The clinical features and hospitalization rates of children with full or incomplete fetal alcohol syndrome (FAS) were compared in retrospective case-controlled studies of affected Northern Plains American Indian children attending Aberdeen Area Indian Health Service hospitals, South Dakota. Forty-three children with FAS and 35 with incomplete FAS were identified from 1981 to 1993, using the International Classification of Diseases diagnostic criteria. Compared to controls, FAS and incomplete FAS children had significantly more facial dysmorphic features, growth deficiency, CNS dysfunction, muscular and cardiac problems and were hospitalized more frequently with otitis media, pneumonia, FAS, dehydration, anemia, failure to thrive, and feeding problems. Case children were hospitalized more days and were placed in foster care more often than control children. In order of decreasing frequency from 90% to 20%, the manifestations of CNS dysfunction were behavior problems, developmental delay, language delay, microcephaly, seizures, irritability, attention deficit disorder, hyperactivity, hearing loss, and learning disabilities. The most frequent facial dysmorphic features included a long, flat philtrum, low nasal bridge, short palpebral fissures, thin upper lip, ear malformations, flattened maxilla, short, upturned nose, and epicanthal folds. The frequencies of CNS dysfunction and dysmorphic features were lower in the incomplete FAS patients than in those with the full syndrome, except for ADHD, learning disabilities, mental retardation, flat philtrum, and low nasal bridge, which occurred with the same respective frequencies. [1]

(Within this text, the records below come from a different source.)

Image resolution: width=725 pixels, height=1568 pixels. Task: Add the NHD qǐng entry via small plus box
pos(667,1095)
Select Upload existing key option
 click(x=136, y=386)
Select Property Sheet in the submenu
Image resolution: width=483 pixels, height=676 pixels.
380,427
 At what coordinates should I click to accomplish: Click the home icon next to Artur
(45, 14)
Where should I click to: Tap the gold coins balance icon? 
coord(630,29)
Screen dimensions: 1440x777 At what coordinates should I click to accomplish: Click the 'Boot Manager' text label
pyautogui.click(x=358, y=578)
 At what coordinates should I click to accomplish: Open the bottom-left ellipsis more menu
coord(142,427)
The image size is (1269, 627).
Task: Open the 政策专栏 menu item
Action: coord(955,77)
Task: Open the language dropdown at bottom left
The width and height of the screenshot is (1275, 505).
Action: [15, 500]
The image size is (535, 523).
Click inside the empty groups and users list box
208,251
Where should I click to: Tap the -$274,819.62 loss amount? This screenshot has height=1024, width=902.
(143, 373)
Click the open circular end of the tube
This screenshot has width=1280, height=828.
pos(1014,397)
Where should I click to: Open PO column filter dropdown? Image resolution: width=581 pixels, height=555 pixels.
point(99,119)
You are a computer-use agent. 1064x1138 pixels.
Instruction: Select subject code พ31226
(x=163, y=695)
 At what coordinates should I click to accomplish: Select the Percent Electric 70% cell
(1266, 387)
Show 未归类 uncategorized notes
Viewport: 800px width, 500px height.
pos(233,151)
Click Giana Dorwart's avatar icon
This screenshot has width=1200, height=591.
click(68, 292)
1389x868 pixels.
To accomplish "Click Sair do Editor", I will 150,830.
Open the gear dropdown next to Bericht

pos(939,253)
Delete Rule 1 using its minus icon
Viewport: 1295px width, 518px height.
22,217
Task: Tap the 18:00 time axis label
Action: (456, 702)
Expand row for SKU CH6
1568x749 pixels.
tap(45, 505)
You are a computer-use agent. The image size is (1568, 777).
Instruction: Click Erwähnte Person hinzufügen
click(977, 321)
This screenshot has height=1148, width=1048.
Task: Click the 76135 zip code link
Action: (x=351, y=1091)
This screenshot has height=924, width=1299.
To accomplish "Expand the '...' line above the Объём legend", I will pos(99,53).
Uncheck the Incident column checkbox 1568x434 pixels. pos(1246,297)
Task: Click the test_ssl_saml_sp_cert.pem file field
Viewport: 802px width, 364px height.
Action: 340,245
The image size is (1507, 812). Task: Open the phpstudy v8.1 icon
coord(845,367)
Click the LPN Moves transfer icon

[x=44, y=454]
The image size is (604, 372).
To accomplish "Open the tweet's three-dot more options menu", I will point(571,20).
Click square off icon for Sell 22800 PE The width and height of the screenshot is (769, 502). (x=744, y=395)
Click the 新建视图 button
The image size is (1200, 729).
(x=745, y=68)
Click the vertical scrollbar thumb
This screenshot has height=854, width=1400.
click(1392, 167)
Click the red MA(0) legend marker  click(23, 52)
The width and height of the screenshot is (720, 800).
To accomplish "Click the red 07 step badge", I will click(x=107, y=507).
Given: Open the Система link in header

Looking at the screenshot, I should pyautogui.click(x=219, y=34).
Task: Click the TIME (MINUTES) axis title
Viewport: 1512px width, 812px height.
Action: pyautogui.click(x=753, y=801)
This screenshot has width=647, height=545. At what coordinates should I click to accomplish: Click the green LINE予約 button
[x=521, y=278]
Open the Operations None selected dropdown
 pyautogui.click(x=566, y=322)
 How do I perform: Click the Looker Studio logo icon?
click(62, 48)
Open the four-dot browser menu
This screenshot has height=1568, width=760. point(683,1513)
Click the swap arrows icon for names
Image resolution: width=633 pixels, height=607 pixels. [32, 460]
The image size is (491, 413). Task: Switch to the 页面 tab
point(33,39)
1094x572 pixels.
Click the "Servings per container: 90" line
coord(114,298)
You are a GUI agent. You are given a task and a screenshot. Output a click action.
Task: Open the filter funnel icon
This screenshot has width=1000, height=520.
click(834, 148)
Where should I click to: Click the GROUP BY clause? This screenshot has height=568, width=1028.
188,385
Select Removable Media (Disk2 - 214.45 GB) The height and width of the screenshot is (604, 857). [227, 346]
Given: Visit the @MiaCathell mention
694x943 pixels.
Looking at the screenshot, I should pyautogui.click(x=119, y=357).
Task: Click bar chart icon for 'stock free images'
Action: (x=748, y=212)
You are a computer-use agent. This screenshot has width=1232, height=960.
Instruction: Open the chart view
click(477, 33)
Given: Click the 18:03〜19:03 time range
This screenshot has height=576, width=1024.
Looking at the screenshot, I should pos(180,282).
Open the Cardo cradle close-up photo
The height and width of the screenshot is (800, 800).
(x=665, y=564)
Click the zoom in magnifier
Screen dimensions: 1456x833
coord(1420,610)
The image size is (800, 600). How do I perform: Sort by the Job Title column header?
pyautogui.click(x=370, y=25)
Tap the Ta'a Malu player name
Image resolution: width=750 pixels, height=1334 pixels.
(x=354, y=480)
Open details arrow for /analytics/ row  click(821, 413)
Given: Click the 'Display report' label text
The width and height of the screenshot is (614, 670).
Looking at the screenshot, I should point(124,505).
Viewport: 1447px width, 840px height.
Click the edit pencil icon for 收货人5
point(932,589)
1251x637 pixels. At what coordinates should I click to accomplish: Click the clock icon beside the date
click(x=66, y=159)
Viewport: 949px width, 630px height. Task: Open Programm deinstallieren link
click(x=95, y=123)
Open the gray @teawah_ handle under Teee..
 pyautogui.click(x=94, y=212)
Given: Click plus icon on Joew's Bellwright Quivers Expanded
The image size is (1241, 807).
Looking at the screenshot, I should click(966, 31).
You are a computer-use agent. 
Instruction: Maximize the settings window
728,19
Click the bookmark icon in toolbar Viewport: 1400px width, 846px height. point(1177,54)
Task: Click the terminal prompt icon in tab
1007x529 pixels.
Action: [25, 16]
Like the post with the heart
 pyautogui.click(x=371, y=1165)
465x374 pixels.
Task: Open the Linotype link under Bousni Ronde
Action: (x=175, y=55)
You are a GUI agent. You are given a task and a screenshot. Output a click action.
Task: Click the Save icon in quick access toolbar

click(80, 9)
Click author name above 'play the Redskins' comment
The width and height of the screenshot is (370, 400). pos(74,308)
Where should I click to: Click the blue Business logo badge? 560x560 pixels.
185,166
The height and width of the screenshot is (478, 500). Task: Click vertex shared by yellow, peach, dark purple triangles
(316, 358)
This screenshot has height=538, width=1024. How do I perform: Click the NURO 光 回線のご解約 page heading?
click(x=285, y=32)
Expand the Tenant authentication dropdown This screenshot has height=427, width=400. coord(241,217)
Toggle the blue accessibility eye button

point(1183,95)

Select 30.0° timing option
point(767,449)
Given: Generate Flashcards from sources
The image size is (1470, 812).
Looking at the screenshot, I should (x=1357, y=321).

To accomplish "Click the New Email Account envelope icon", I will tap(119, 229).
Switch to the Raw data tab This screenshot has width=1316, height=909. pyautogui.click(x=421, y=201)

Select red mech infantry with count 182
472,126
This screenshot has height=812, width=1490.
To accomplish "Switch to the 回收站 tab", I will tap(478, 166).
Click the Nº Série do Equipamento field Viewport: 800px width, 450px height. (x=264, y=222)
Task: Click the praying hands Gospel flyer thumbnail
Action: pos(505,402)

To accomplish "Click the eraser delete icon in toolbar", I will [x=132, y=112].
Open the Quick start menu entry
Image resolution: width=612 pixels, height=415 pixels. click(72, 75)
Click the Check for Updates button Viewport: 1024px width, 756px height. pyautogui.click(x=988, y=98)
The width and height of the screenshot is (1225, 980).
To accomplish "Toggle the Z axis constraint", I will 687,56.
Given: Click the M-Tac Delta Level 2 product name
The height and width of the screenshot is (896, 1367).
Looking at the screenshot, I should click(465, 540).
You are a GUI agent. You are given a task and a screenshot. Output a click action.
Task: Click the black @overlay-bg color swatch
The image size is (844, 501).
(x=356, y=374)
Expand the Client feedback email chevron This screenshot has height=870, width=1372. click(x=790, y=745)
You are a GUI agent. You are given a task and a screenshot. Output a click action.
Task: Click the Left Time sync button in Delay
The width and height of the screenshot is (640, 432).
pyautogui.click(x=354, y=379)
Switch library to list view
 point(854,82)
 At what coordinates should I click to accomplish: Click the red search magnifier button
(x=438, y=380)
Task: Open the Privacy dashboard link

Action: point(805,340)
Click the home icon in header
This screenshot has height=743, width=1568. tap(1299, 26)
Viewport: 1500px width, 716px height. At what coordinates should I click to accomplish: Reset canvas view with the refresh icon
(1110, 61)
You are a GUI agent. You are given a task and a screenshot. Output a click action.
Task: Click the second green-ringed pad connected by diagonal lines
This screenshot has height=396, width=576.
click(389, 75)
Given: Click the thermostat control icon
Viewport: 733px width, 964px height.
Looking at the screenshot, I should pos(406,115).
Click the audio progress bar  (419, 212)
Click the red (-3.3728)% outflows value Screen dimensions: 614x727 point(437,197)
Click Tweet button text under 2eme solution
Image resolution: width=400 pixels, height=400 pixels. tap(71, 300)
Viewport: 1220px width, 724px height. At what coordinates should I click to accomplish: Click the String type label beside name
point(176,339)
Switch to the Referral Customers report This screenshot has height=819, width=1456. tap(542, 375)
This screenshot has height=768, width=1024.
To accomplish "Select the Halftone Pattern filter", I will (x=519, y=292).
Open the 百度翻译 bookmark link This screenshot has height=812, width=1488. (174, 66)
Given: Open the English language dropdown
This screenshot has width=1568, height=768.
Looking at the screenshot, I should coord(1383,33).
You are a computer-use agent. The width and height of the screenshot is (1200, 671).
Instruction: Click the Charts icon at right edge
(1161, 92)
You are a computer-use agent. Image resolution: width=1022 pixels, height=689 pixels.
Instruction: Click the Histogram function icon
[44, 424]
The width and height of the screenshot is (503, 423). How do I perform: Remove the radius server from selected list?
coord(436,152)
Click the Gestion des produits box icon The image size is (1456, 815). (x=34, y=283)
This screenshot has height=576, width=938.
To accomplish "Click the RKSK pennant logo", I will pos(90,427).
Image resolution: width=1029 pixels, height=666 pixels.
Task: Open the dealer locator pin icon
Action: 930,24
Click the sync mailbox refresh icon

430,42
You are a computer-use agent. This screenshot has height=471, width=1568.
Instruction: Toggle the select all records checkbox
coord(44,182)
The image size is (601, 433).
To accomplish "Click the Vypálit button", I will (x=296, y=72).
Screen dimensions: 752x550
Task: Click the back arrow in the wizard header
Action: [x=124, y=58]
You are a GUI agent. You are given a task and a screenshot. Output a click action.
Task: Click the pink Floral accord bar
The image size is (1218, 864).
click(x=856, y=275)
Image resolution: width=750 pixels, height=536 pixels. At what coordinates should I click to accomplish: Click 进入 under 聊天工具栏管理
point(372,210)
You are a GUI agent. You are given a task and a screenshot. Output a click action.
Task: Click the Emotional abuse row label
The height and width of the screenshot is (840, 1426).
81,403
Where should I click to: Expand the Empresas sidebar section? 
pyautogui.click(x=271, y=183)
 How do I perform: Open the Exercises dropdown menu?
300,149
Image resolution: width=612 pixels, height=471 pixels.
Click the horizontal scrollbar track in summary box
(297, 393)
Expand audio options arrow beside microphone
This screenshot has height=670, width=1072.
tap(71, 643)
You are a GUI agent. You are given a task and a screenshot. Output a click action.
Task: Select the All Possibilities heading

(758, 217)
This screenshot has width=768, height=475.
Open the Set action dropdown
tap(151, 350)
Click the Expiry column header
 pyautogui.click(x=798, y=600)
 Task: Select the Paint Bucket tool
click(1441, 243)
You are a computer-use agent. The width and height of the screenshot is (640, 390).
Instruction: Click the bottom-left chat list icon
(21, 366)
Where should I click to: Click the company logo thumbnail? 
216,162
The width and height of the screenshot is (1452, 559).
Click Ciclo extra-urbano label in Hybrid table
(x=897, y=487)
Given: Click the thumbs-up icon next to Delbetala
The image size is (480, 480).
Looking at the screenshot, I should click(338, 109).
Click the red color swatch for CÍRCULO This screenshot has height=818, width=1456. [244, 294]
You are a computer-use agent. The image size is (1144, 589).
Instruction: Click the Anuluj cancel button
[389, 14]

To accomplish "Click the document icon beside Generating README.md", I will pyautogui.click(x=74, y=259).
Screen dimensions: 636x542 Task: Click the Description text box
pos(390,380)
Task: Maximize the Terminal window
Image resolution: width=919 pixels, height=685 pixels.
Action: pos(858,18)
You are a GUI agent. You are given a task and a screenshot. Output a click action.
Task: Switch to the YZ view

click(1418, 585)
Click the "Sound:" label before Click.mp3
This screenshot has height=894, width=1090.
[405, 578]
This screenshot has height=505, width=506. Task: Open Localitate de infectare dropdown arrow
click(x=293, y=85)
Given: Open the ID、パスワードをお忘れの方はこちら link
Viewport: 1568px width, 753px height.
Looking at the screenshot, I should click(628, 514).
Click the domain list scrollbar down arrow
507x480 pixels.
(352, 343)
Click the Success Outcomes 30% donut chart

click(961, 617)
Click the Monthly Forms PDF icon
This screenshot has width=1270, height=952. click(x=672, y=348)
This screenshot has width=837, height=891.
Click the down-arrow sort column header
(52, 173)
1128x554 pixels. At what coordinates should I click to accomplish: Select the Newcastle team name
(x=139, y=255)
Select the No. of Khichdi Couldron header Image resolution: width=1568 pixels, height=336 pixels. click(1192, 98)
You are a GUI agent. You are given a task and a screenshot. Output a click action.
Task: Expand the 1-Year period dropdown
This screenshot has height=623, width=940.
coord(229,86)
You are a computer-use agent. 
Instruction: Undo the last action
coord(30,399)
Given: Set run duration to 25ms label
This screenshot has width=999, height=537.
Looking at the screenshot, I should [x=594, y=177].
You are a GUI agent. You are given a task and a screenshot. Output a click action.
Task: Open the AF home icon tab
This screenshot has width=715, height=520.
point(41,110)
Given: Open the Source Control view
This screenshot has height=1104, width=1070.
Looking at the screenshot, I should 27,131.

COMMENT. Fetal alcohol syndrome diagnosis should meet all 5 of the following criteria: 1) prenatal alcohol exposure, 2) FAS suspected by physician, 3) one or more typical facial features, 4) growth deficiency, and 5) CNS impairment [2]. Children meeting only 1 to 4 of these criteria are defined as incomplete FAS. Children with FAS have numerous health, learning, and social needs. The diagnosis of FAS becomes more difficult as the child grows older since the pronounced growth retardation and dysmorphisms of early childhood tend to diminish with age. FAS in adolescence was studied in 44 patients followed for 10-14 years [3]. Although manifestations were less obvious, a characteristic “juvenile” pattern of FAS was recognized that included microcephaly, growth retardation, cognitive deficits, behavioral problems, and craniofacial dysmorphisms. (see Progress in Pediatric Neurology III, PNB Publ, 1997;524-525, for further articles on FAS).